● PROVIDED INFORMATION
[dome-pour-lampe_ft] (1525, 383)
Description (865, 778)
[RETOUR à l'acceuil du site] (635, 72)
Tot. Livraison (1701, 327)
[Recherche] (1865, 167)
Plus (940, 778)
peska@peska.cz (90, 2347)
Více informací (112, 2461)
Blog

● TASK DETAILS
Whatever appears in the data above should be set down again exactly.

● ANSWER BELOW
[dome-pour-lampe_ft] (1525, 383)
Description (865, 778)
[RETOUR à l'acceuil du site] (635, 72)
Tot. Livraison (1701, 327)
[Recherche] (1865, 167)
Plus (940, 778)
peska@peska.cz (90, 2347)
Více informací (112, 2461)
Blog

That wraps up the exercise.